BAGHDAD, Iraq In a day remarkable for its calm, millions of Iraqis cast ballots across this war-torn country Thursday to elect a Parliament to a four-year term, with Sunni Arabs turning out in what appeared to be heavy numbers and guerrillas staging relatively few attacks.
Iraqi officials said that initial indications were that as many as 11 million people cast ballots, which, if the estimate holds, would put the overall turnout at more than 70 percent of the 15.5 million eligible voters. With Iraqis still lining up to vote in front of ballot centers as the sun went down, officials ordered the polls to stay open an extra hour.
In other Iraq news:- CNN reported that Iraq's deputy interior minister said Iraqi security forces last year caught terror leader Abu Musab al-Zarqawi but released him because they didn't realize who he was. Hussein Kamal said the Jordanian-born leader of al-Qaida in Iraq was in custody sometime last year, but he wouldn't provide further details, CNN reported. Al-Zarqawi, who has claimed responsibility for several attacks in Iraq along with the kidnappings and beheadings of foreigners, has a $25 million bounty on his head.
- President Bush declared the vote "a major step forward" in creating a democratic nation that he said would set an example for others in the region. White House officials said they were particularly satisfied at the large Sunni Arab turnout and the relatively few attacks by insurgents. "There's a lot of joy, as far as I'm concerned, in seeing the Iraqi people accomplish this major milestone in the march to democracy," Bush said in the Oval Office on Thursday afternoon, about three hours after the polls had closed in Iraq. "Millions of people voted. And I haven't seen all the tabulations of the vote, but we're certain that the turnout was significant and that the violence was down."

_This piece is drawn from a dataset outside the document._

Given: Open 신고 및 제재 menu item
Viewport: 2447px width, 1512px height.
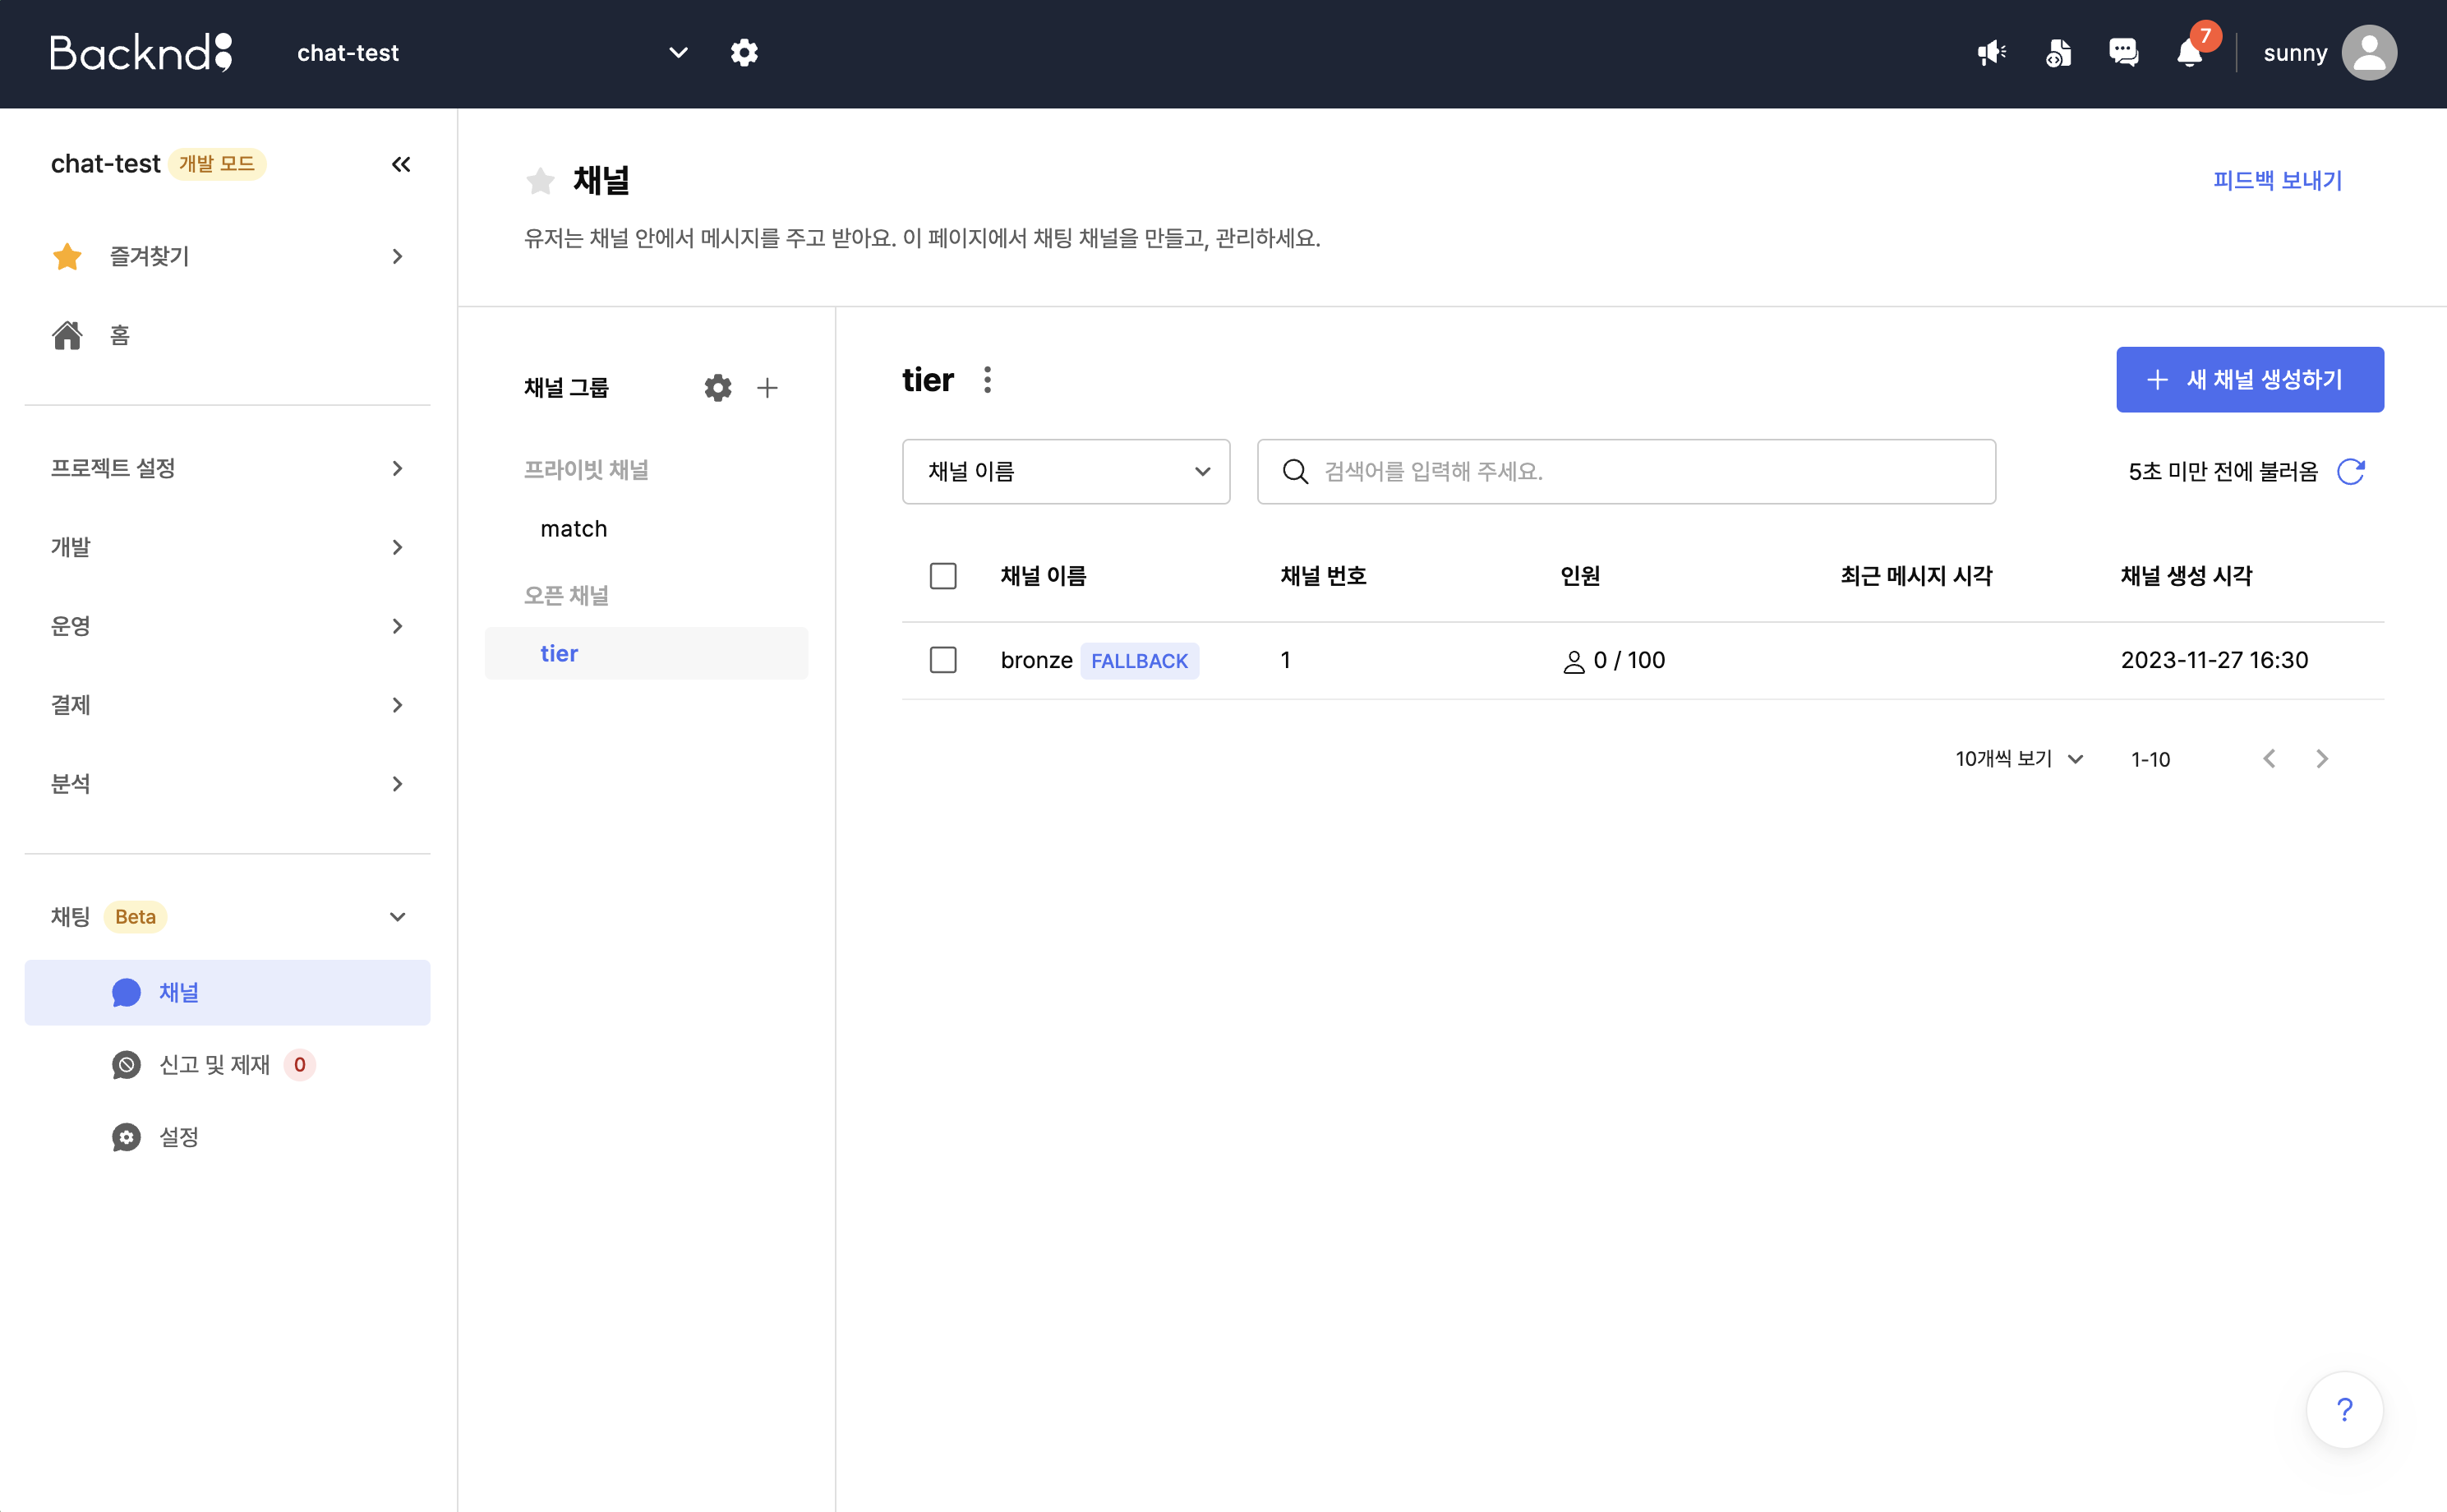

In the country's Sunni Arab neighborhoods, hundreds of thousands of Iraqis who had boycotted the election in January came out this time. "Last time, if you voted, you died," said Abdul Jabbar Mahdi, a Sunni who brought his wife and three children to a polling station in the ordinarily tense Baghdad neighborhood of Adhamiya. "God willing, this election will lead to peace."
The day was strikingly peaceful, even in areas normally beset by violence. With more than 375,000 American and Iraqi troops and police spread out across the country, the American command here reported 52 attacks, fewer than usual, with 18 of those against polling centers. In January, when Iraqis elected a transitional government, insurgents attacked nearly 300 times, a third of the time against polling places.